* **TASK DESCRIPTION**
Would you filter these records and copy every line that has the word "will"?

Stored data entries
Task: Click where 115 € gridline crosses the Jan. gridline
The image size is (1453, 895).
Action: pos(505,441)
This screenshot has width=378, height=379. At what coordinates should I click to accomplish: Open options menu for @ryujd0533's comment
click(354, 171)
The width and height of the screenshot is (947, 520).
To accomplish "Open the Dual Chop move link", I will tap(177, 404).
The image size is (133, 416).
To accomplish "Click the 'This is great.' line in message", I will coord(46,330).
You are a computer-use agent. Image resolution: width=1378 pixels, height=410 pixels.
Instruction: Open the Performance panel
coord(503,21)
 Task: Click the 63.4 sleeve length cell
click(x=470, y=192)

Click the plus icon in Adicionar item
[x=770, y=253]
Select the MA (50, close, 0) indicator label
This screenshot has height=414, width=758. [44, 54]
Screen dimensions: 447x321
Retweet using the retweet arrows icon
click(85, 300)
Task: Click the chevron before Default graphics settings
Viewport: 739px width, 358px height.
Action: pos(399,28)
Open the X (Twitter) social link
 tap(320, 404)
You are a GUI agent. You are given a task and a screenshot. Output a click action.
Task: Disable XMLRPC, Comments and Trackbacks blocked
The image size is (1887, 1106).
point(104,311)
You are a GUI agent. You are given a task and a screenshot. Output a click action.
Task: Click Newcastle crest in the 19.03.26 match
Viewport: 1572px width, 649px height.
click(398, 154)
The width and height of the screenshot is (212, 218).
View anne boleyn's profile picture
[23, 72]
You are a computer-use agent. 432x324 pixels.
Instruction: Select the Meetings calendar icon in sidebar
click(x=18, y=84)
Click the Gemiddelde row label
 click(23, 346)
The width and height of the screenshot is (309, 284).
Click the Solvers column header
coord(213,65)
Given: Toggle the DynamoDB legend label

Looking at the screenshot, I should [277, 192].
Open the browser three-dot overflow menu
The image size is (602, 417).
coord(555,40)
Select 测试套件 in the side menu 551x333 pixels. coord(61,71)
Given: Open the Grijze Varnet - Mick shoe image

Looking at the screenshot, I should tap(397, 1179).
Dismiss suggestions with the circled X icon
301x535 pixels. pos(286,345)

* **RESPONSE TO THE TASK**
To accomplish "Open the Dual Chop move link", I will tap(177, 404).
To accomplish "Click the 'This is great.' line in message", I will coord(46,330).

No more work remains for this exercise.